The IPO Buzz: Hogging the Limelight

HCA Holdings (HCA – proposed), a private equity-owned company, plans to price 124 million shares at $27 to $30 each to raise $3.5 billion. That’s most of the week’s IPO action. The deal is set to be priced on Wednesday night, with trading expected to start on Thursday morning. The company will offer 87.7 million shares; selling shareholders will offer 36.3 million shares.
The Nashville-based company believes it is the largest non-governmental hospital operator in the United States. It has a portfolio of 162 hospitals and 104 freestanding surgery centers across 20 states throughout the United States and in England, according to its prospectus.
A Fluid Situation
HCA has a history of being taken private (in 1989), going public (in 1992), taken private again (in 2006) and making another go at going public this week.
As a result of its size and the company’s leading position in its industrial sector, securities analysts and the financial media have been all over HCA and its IPO.
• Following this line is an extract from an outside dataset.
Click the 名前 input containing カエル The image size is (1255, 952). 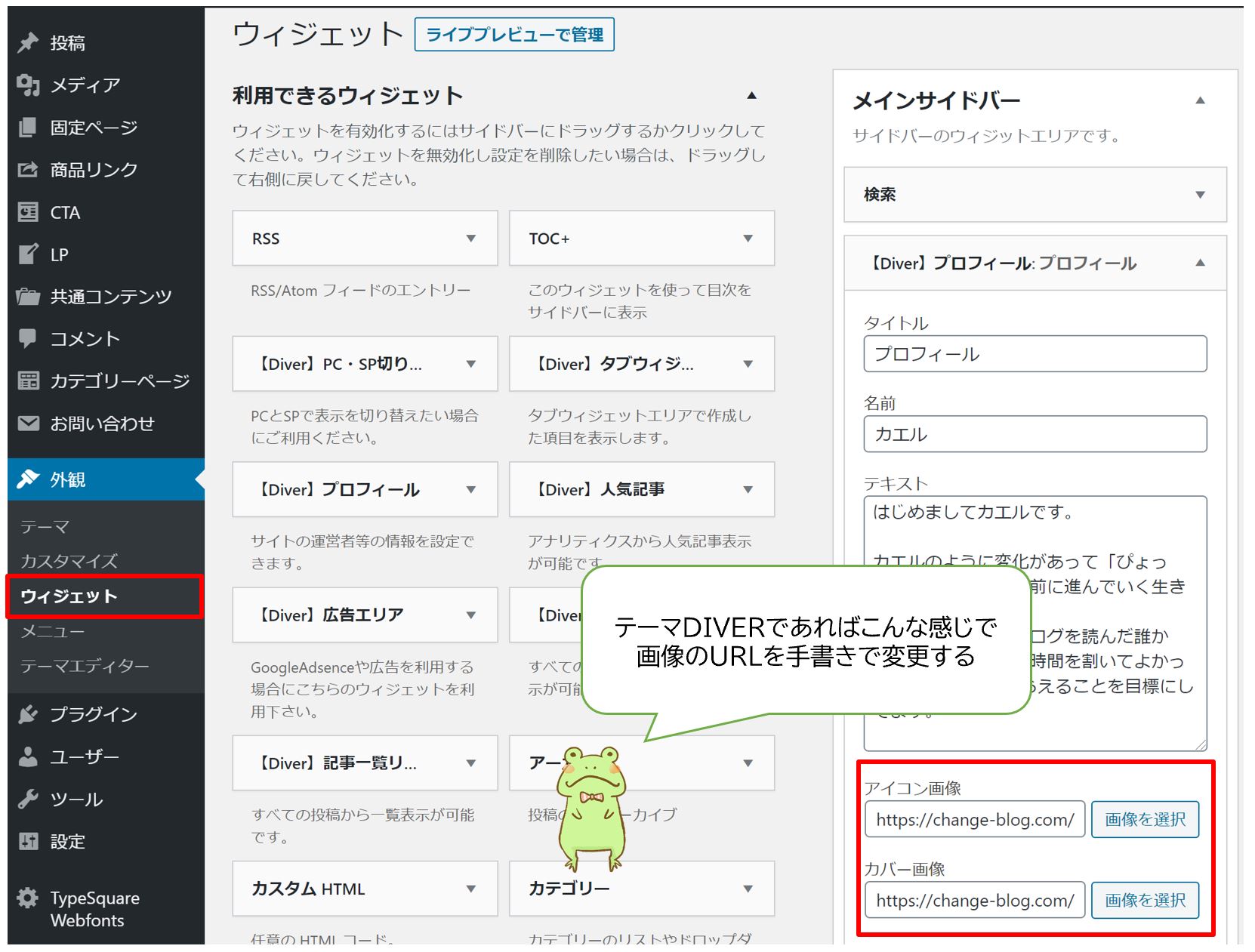(x=1035, y=433)
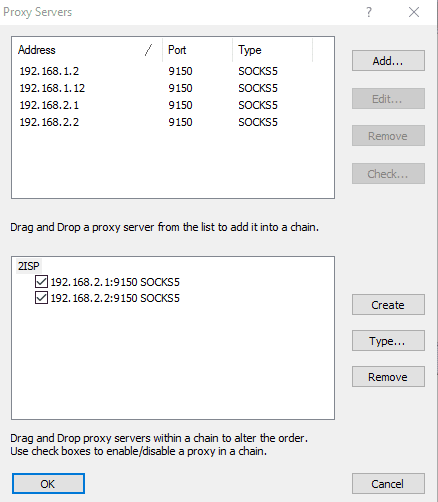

HCA does have some baggage coming to market. IPOs from private equity-owned companies were not exactly in favor until this year’s successes. HCA’s balance sheet shows long-term debt of $27.6 billion. And there have been concerns over HCA’s future revenue flow. About 41 percent of it comes from Medicare and Medicaid.
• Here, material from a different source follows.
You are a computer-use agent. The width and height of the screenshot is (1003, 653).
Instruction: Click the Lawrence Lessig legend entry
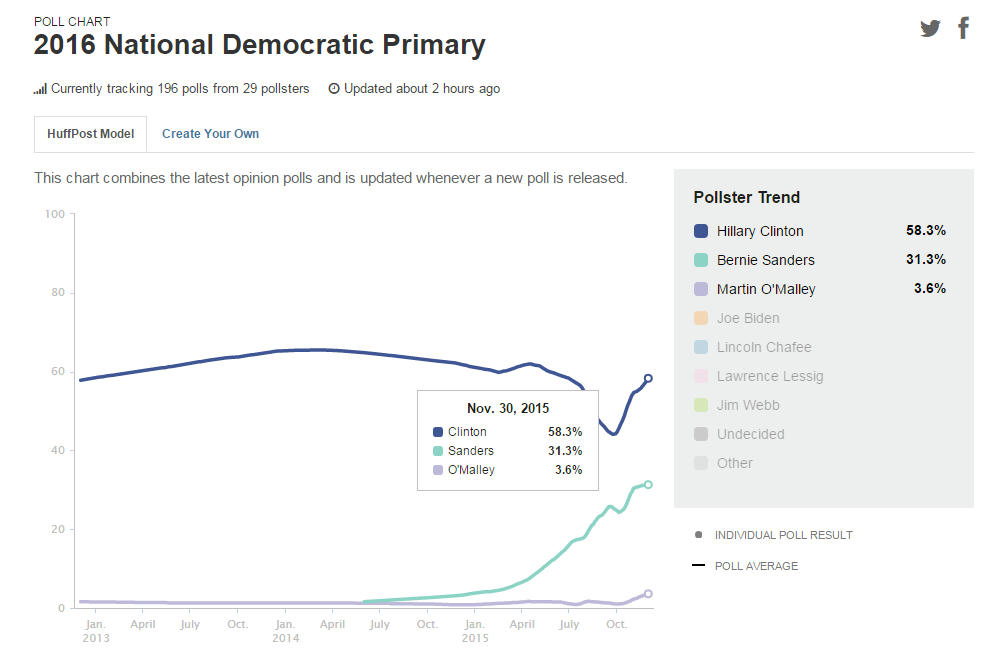point(769,376)
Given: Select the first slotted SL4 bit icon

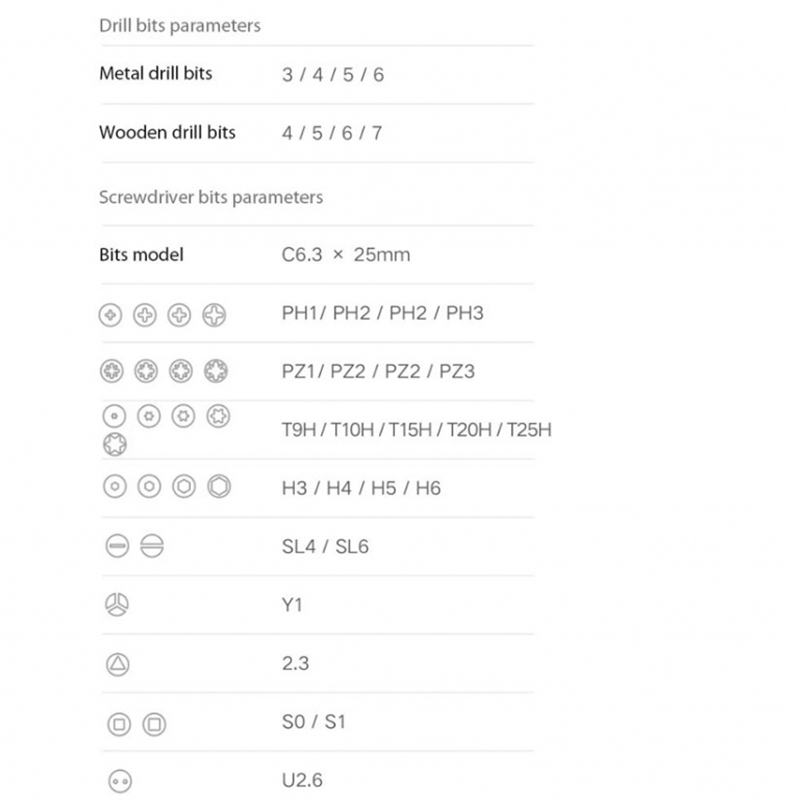Looking at the screenshot, I should 116,547.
Nevertheless, pricing is the key to a successful offering and, at its filing range, this appears to be favorable.
Among others, Morningstar (MORN), the Chicago-based provider of independent investment research, recently issued a report giving HCA’s stock a fair value estimate of $32 per share. At press time, its expected pricing range is $27 to $30 per share.
Second Time Around
The other deal on the calendar is making a second attempt to go public.
MagnaChip Semiconductor (MX – proposed), a Seoul, South Korea-based designer and manufacturer of analog and mixed-signal semiconductor products, plans to price 9.5 million shares on Thursday night at $15 to $17 each to raise $152 million. The IPO is expected to start trading on Friday, March 11.
The company will offer 950,000 shares and selling shareholders will offer 8.55 million shares.
MagnaChip makes semiconductors for cellphones, televisions and personal computers. Its biggest customer is LG, South Korea’s consumer electronics powerhouse.
The company initially planned to price 7.5 million shares at $15.50 to $17.50 each to raise $123.8 million during the week of June 28, 2010. The deal was postponed on June 30th “due to market conditions.”
It’s a far different stock market today than it was at the end of June 2010. On July, 2, 2010, the Nasdaq Composite Index closed at its year’s low at 2,091.79, DOWN 26.8 percent from 2,859.12, it previous closing high set on Oct. 30, 2007. By Friday’s close, on March 4, 2011, the Nasdaq ended at 2,784.67 — UP 33.1 percent from last July.
For those who take note of unusual numbers, consider this: MagnaChip is scheduled to start trading on March 11, 2011.
Only time will tell whether those turn out to be lucky numbers.
Disclosure: Neither the author nor anyone else on the staff has a position in any stocks mentioned, nor do they trade or invest in IPOs. The author and staff do not issue advice, recommendations or opinions.